* _Exercise brief_: Give the lines of the items below as a numbered list, skipping blank lines and leaving out the pictures.

|---|

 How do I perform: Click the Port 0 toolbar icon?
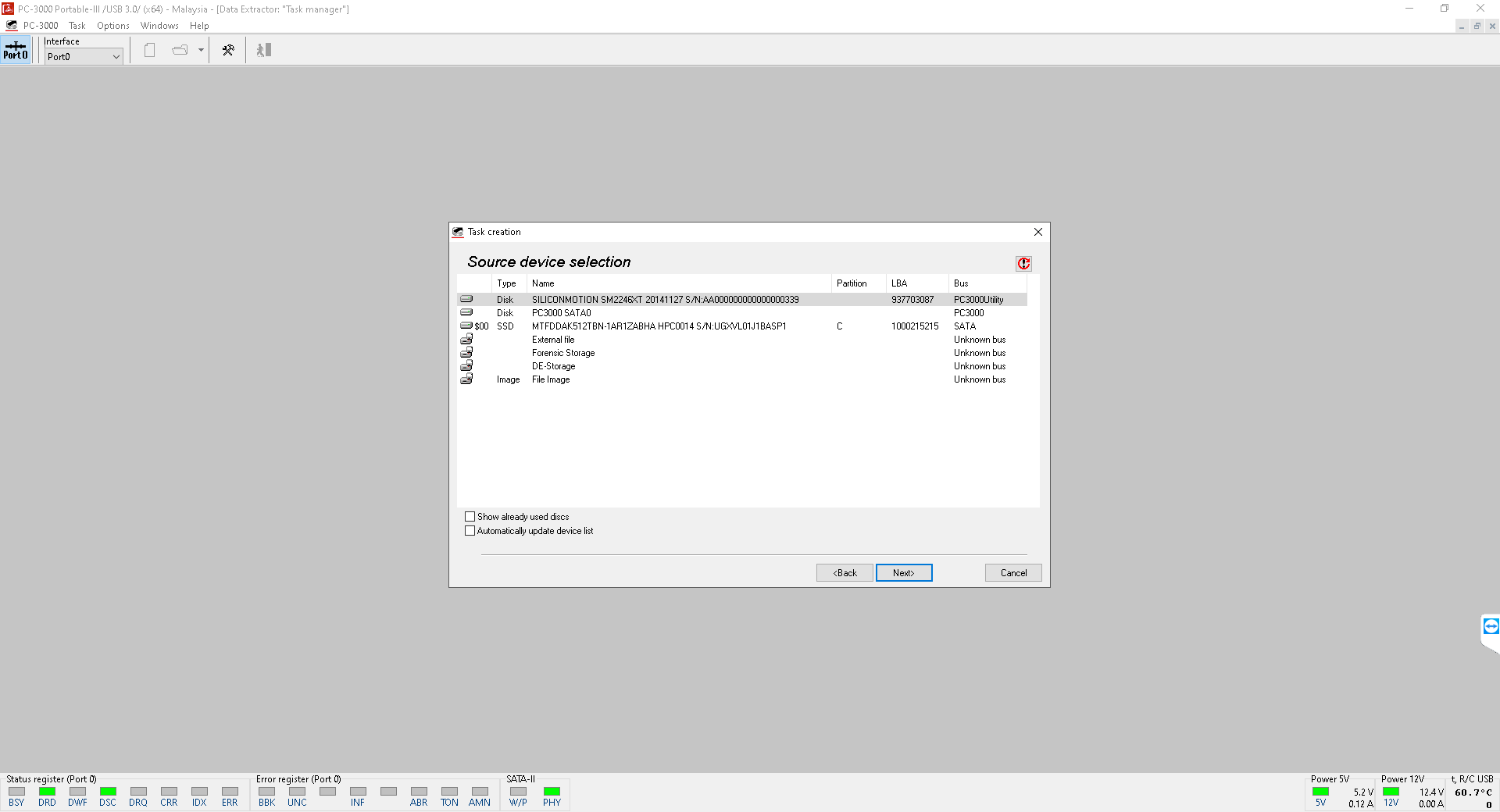[16, 51]
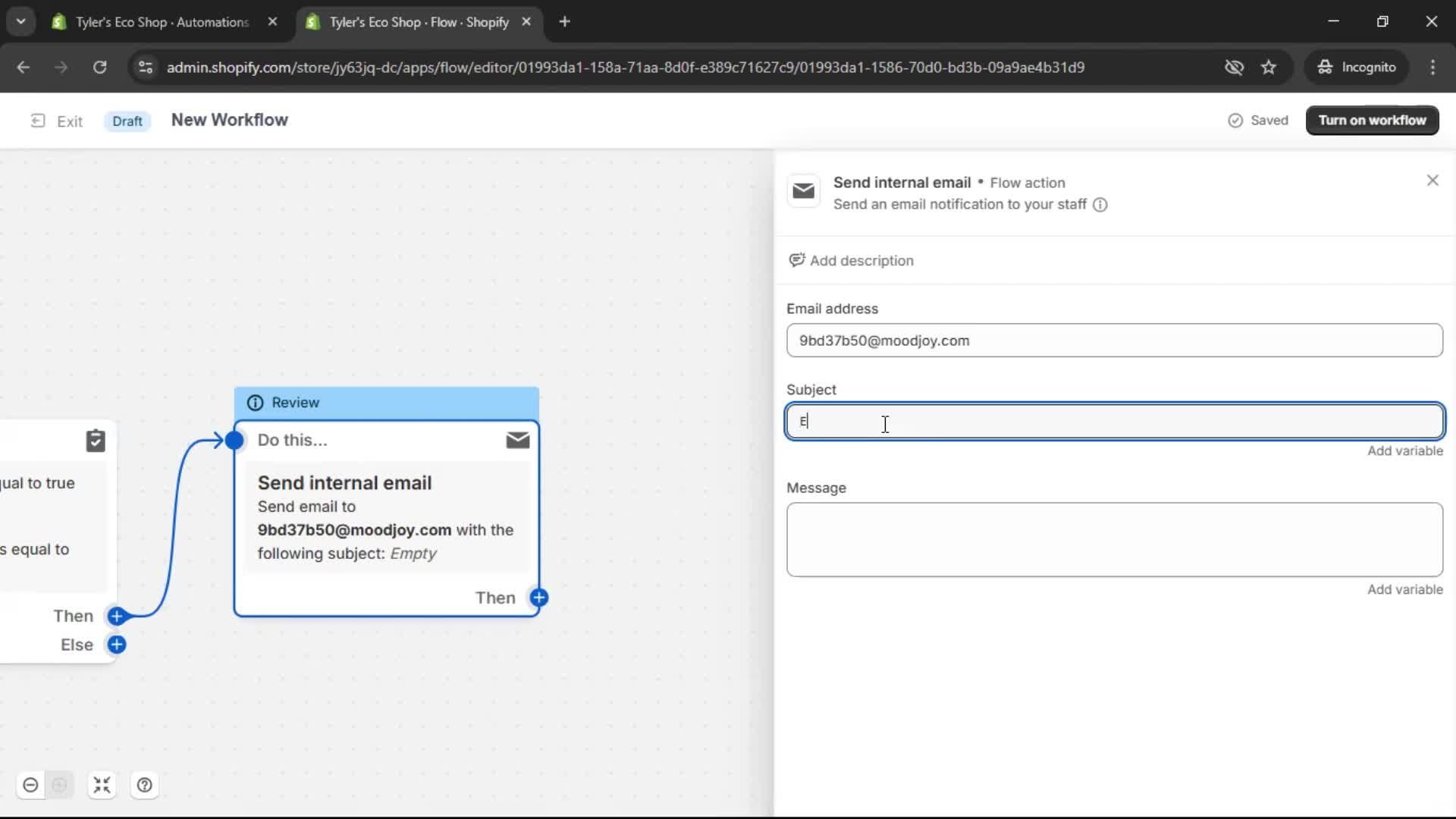
Task: Bookmark this page with the star
Action: (x=1269, y=67)
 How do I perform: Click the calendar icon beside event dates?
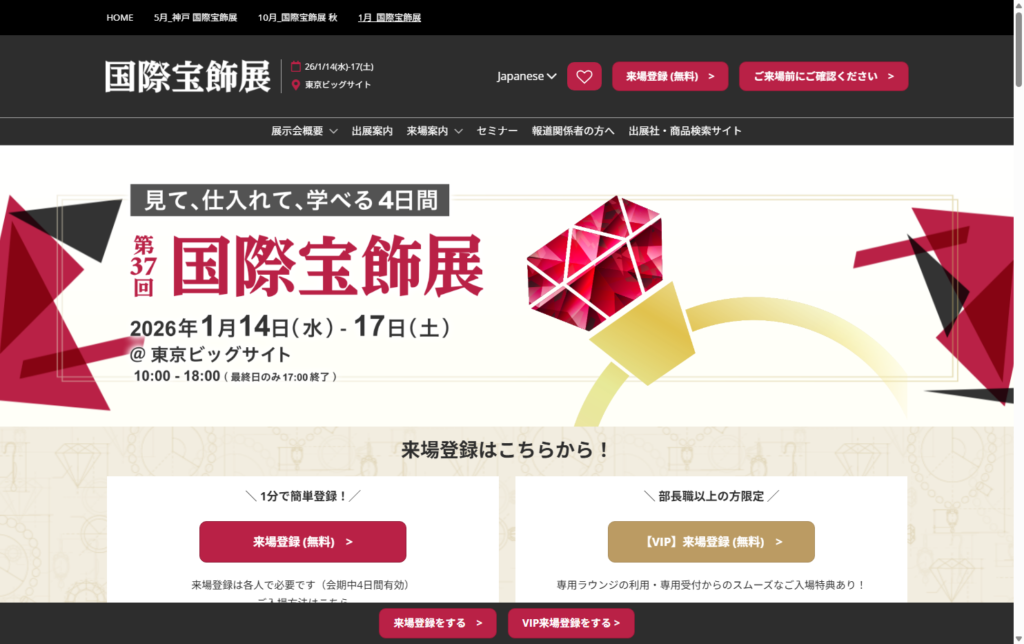(x=296, y=67)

|---|

* _The output_:
1.  How do I perform: Click the Port 0 toolbar icon?
2. [16, 51]
3. Task: Bookmark this page with the star
4. Action: (x=1269, y=67)
5.  How do I perform: Click the calendar icon beside event dates?
6. (x=296, y=67)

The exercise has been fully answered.